RT : Cela me mène à cette deuxième dimension du projet : il y a la bibliothèque « concrète » et cet espace numérique qui se développe et qui va permettre de toucher un public de plus en plus large. Mais comment est-ce que cela est pensé pour les cours, mais aussi pour la valorisation des collections présentes ?

DG : Chacun d’entre nous réalise un travail de valorisation des actions qui sont menées. Il faut savoir qu’il y a les bibliothèques mais les partenaires sont des agents culturels qui organisaient déjà bien avant le projet, des rencontres littéraires, des lectures, des spectacles… Ils sont pluridisciplinaires et réfléchissent à différentes manières d’amener le public vers le livre. Nous avons donc créé un site internet. L’idée étant aussi de réfléchir à « l’après financement », qui ne doit pas être « l’après projet ». A ce sujet, on devait mettre en place des outils qui pourront perdurer dans le temps.

Bien sûr, nous allons ensuite aller à la recherche de nouveaux financements. Il y a un travail collaboratif, qui est aujourd’hui augmenté par la très prochaine mise à disposition de modules de cours en ligne à destination des publics des centres partenaires et au-delà. La volonté est de toucher un large public qui in fine arrivera à s’intéresser plus au livre, fréquentera plus assidument les bibliothèques, etc.

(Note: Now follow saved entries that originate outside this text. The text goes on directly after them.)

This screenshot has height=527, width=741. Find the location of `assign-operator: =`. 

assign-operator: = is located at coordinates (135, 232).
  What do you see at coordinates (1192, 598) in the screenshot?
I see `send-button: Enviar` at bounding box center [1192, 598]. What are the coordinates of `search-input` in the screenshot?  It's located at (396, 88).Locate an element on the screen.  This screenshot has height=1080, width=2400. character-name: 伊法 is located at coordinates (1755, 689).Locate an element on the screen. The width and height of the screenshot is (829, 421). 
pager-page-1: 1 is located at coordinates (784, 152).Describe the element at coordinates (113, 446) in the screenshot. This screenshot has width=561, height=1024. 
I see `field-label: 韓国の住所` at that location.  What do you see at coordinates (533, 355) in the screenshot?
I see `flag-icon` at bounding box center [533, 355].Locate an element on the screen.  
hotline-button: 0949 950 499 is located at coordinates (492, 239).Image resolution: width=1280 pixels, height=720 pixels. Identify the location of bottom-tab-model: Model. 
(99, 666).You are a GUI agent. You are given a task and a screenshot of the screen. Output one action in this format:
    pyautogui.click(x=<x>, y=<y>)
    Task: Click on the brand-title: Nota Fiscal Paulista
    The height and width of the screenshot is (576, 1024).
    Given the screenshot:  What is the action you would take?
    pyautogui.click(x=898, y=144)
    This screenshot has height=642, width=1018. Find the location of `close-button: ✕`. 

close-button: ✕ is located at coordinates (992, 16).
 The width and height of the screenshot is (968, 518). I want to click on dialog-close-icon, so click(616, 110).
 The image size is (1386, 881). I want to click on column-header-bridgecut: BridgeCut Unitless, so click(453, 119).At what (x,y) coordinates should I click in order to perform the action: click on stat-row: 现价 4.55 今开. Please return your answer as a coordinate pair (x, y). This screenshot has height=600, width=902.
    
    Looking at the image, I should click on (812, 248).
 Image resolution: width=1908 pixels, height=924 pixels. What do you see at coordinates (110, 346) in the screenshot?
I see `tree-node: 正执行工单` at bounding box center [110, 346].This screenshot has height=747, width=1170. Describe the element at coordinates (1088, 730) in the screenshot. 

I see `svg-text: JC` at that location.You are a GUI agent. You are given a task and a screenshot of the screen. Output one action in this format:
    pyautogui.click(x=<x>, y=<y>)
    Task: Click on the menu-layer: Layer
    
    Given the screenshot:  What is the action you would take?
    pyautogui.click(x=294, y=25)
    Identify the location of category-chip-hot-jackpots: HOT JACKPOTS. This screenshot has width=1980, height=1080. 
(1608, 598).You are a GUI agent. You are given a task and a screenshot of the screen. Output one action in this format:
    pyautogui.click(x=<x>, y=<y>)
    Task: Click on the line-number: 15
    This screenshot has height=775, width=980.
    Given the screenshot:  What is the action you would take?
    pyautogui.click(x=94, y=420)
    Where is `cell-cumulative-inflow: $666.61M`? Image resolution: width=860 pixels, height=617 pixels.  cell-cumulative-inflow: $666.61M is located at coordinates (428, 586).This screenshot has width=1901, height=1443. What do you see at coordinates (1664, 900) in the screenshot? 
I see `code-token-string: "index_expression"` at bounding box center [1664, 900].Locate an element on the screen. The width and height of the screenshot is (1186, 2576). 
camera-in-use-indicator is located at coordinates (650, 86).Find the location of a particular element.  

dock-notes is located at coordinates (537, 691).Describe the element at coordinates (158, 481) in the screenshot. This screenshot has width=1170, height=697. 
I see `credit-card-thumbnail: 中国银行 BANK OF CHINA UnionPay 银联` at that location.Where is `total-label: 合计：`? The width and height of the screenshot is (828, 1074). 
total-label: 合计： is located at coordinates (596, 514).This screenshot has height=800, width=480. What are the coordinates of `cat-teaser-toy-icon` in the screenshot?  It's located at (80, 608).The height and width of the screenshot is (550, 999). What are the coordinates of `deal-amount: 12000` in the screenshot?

Par rapport au développement des cours en ligne, on a donc commencé par développer un module de cours consacré aux littératures africaines, qui sera bientôt accessible aux publics. Ce module sera le premier d’un ensemble de modules qui seront progressivement intégrés au sein de la plate-forme LITTAFCAR. Ces modules peuvent être d’excellents compléments pour les enseignants qui enseignent dans des régions différentes. Et en plus, ces livres sont accessibles dans la bibliothèque des centres.

RT : Comment imaginer un financement au-delà d’ACPCultures+? Solliciter à nouveau celle-ci à la fin ? Comment imagine-t-on un projet comme celui-ci, construit sur le long terme, sur un encore plus long terme ?

DG : Ce projet mérite d’être soutenu encore. Il a été conçu afin que le réseau puisse continuer après le financement ACP/UE étant donné qu’il a permis la mise en place d’outils importants sur lesquels la vie de réseau peut s’appuyer. Les trois centres avec lesquels on travaille sont des structures qui existent depuis une dizaine d’années au moins, elles ont donc une certaine assise. Je pense que c’était aussi le point de départ de ce projet, à savoir de s’appuyer sur la solidité de départ des structures partenaires.

Nous avons encore de nombreux projets dans la tête dans ce sens. Deux pistes de réflexion méritent d’être encore approfondies : comment soutenir à travers le réseau les jeunes auteurs et la dynamique littéraire dans les différentes régions ? Comment utiliser le numérique pour soutenir de la création à la diffusion des œuvres ? Notre volonté est de trouver d’autres financements pour augmenter la réflexion autour de la plateforme de cours

Pour la suite de Littafcar, je pense que nous pourrons aussi chercher des financements pour des opérations bien déterminées afin de pouvoir déployer des activités qui soutiennent les pistes mentionnées précédemment. On a développé un concept. Maintenant il faut l’approfondir. Il faut prendre sa place aussi et dire « on est là, on existe ».